Whilst much of the work is of a more or less routine and simple character, and can be discharged best by those who are acquainted with the technicalities and methods of the trade, there are certain departments which call for the highest scientific skill, for full statistical information, as well as for unceasing vigilance. A word or two must be added as to the penalties which are inflicted under the Acts. The scale suggested by the Acts is very low, and the magistrates often inflict a merely nominal penalty, so that employers who infringe the Acts have little to fear except from the annoyance caused by proceedings being taken against them. This is a thoroughly unsatisfactory state of things.

(8) The Truck Act.—For the protection of women workers an amendment to the Truck Act is sorely needed; the system of arbitrary fines and deductions, to which reference has already been made, is an unmitigated evil,[168] and tends more than any other condition of labour to degrade the workers, and hold them in bondage.
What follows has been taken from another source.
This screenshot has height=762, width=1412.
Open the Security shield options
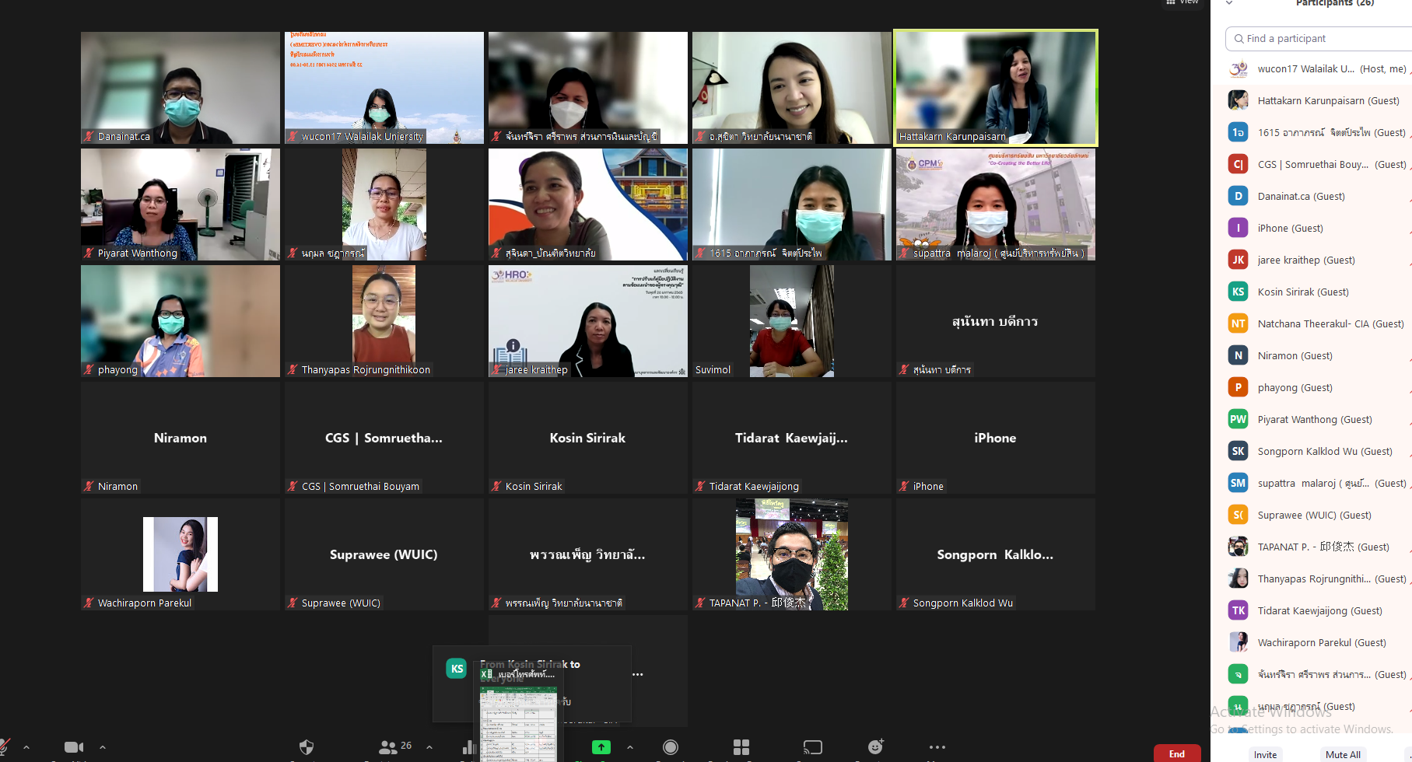(x=307, y=747)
[19] The appointment of Departmental Committees, consisting of scientific specialists and factory inspectors, shews that the Home Office is alive to the necessity of improving the quality of factory inspection in the case of injurious trades.
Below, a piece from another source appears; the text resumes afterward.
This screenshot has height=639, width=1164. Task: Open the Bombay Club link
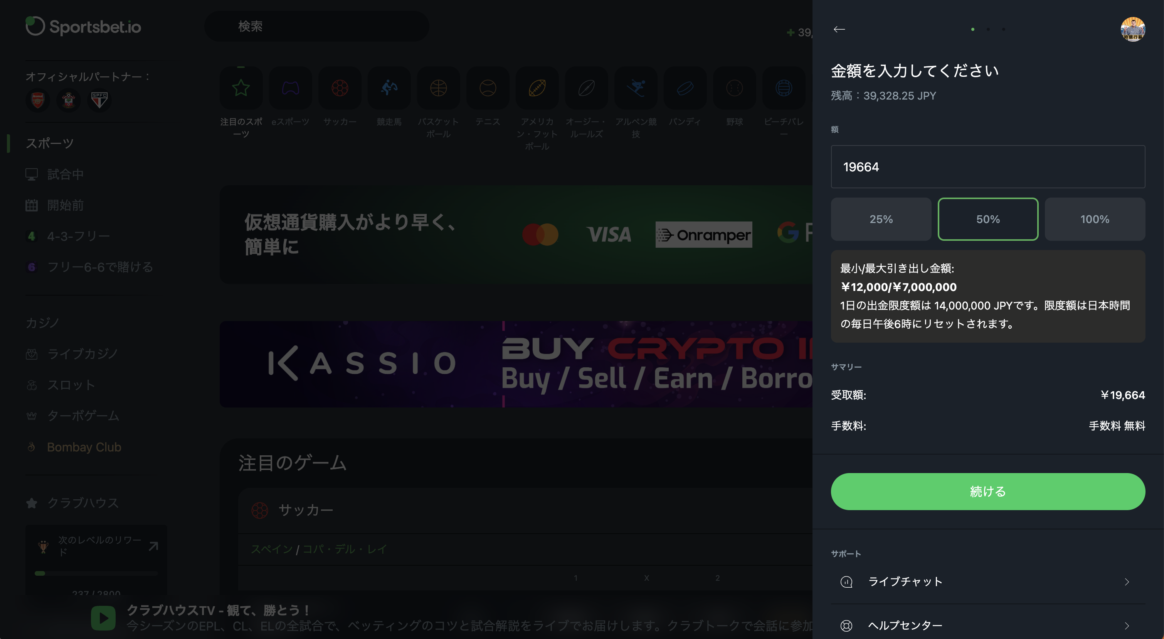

Conclusion.—During the next few years we are likely to see great changes, for the agitation which has taken place in the labour world in recent times is not of a spasmodic kind. It is the outcome of years of struggle and suffering and thought, and of many defeats on the part of the workers. For them the Factory Acts are of quite incalculable importance. They stand for industrial health, for the safeguard of the worker’s leisure and standard of life, for the civic principle in the affairs of the labour market and the workshop. They stand, too, for the ratification by the State of the will of the people as expressed by their common voice and common organisations. It is not true to say that they spare them the trouble of doing something which they might equally well do for themselves. The Acts give a statutory validity to what the workers have already decided upon in times past. They secure the ground already won, so that the workers may go forward, and on that ground raise their standard of living higher; so that the manufacturers may put their houses in order, introducing better management and mechanical methods; so that the standard of living and the standard of general efficiency may advance together. Under the guiding intelligence of the nation these great human enactments, which have been a godsend to the people of this country in the past, will become ever more fruitful as higher civic ideals and a deeper conception of human welfare and industry take the place of the conceptions which have prevailed during the transition period from which we are now emerging.